PROBLEM STATEMENT =
Across the entries below, please work out how many lines contain the string "Given" and give only the number.

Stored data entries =
○ ○ ○ ○ ○

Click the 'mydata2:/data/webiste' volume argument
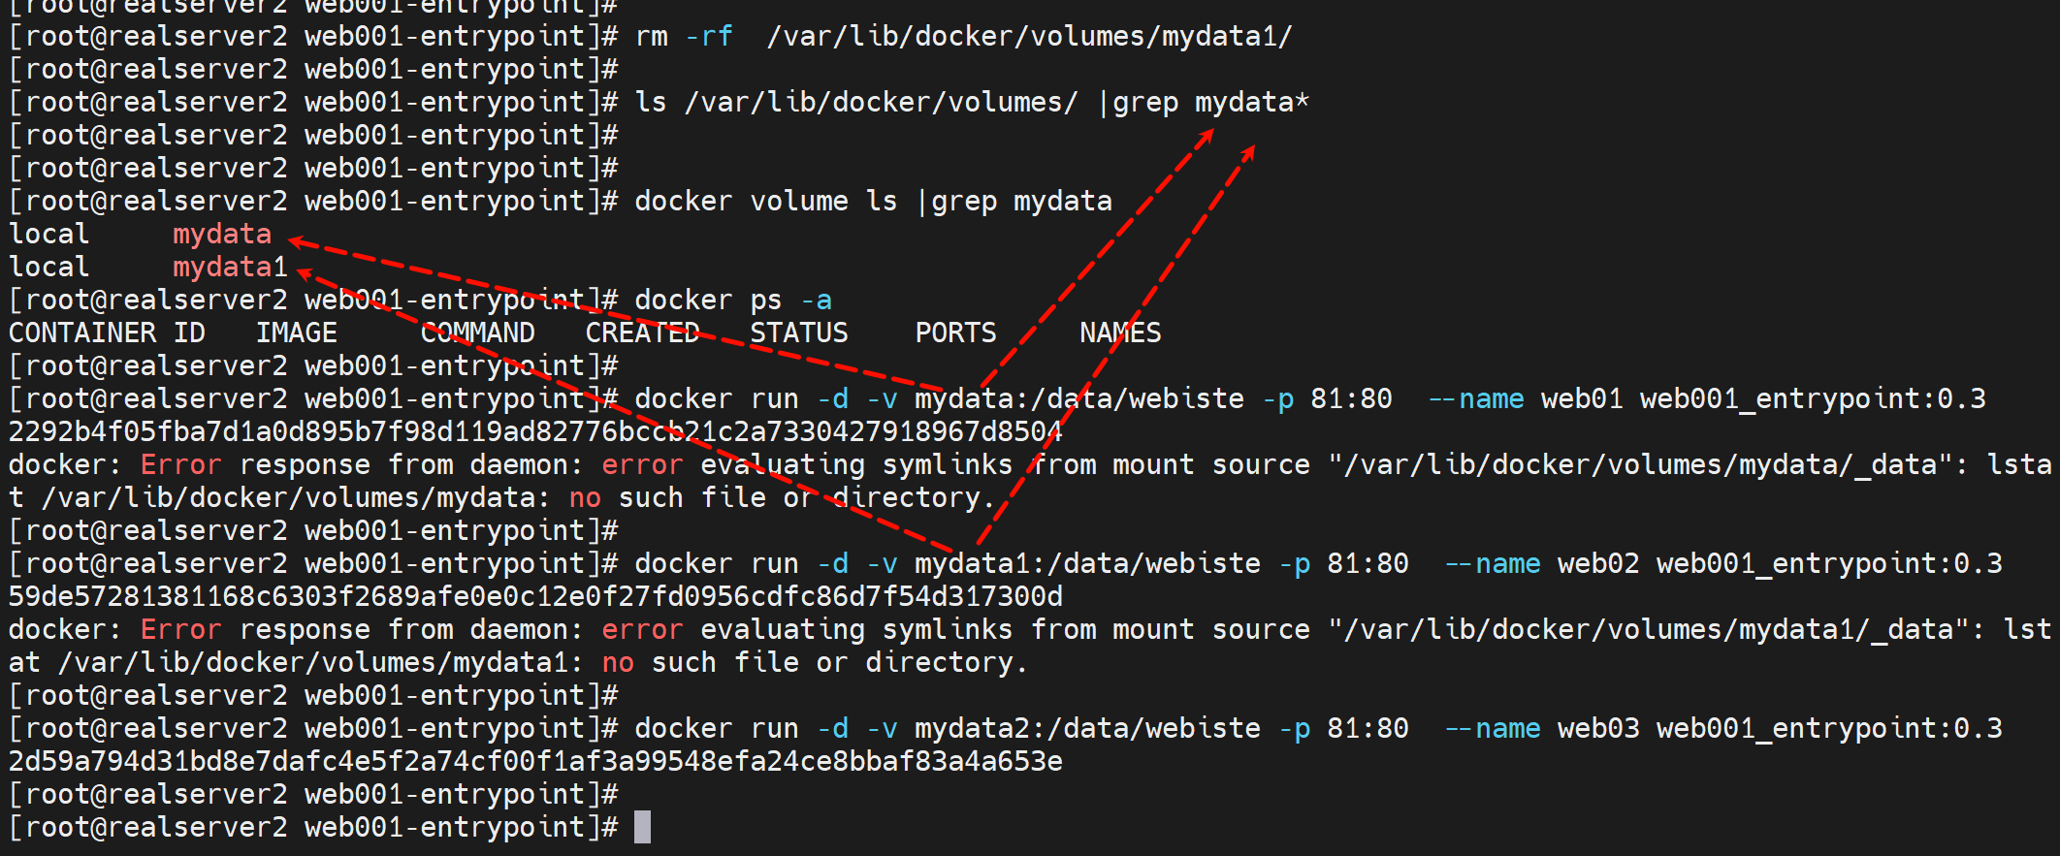The height and width of the screenshot is (856, 2060). click(1087, 729)
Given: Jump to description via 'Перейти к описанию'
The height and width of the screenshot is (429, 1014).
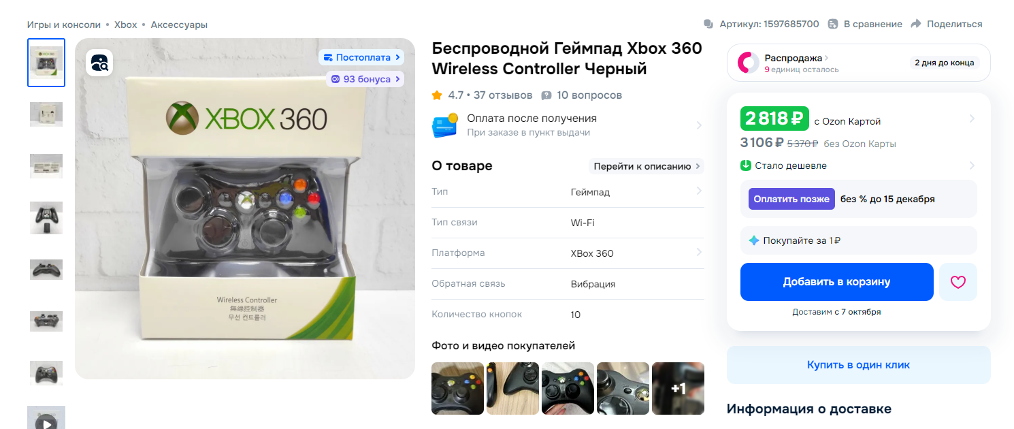Looking at the screenshot, I should [x=647, y=166].
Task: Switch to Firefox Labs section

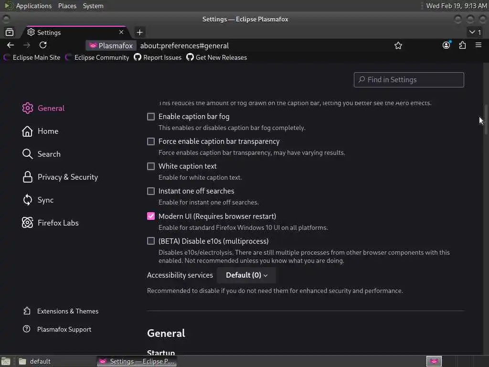Action: click(x=58, y=223)
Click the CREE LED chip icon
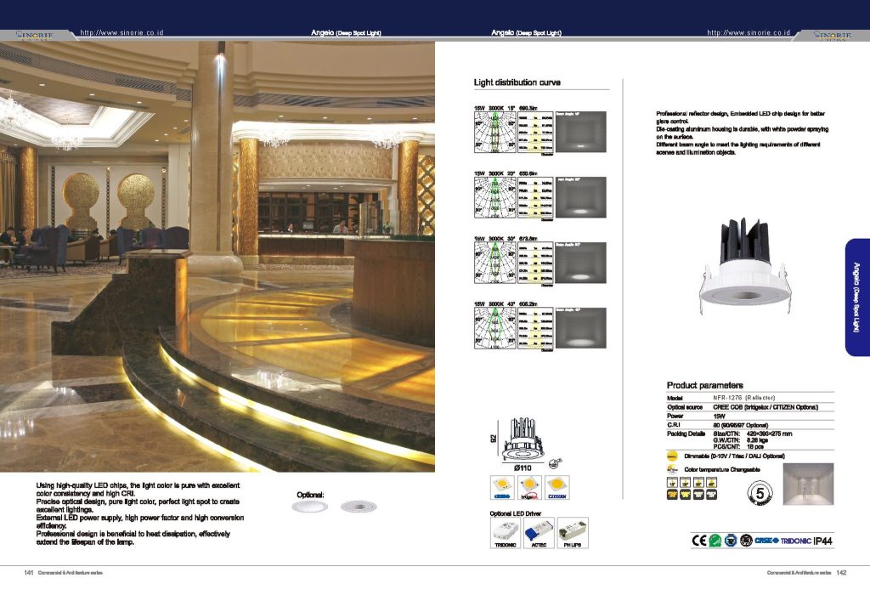Viewport: 870px width, 595px height. (501, 489)
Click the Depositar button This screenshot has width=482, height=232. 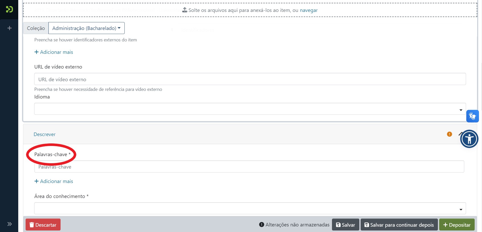click(457, 225)

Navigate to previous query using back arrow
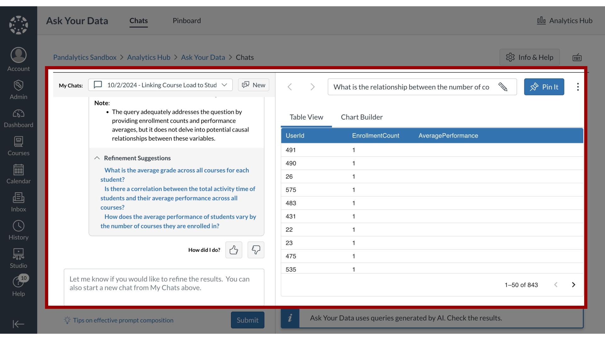pyautogui.click(x=291, y=87)
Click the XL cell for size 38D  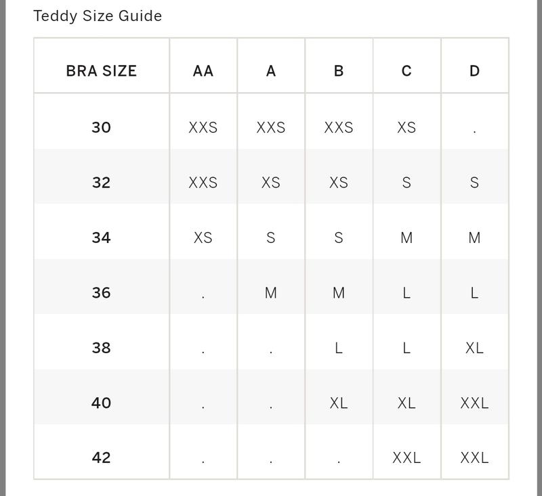(474, 348)
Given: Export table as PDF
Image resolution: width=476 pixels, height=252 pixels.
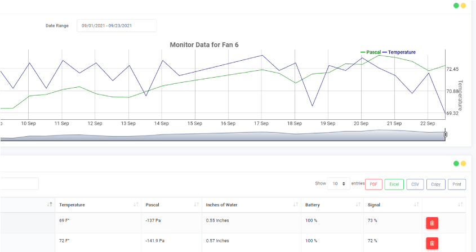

○ ○ ○ ○ ○

SOLUTION FOR THIS TASK =
2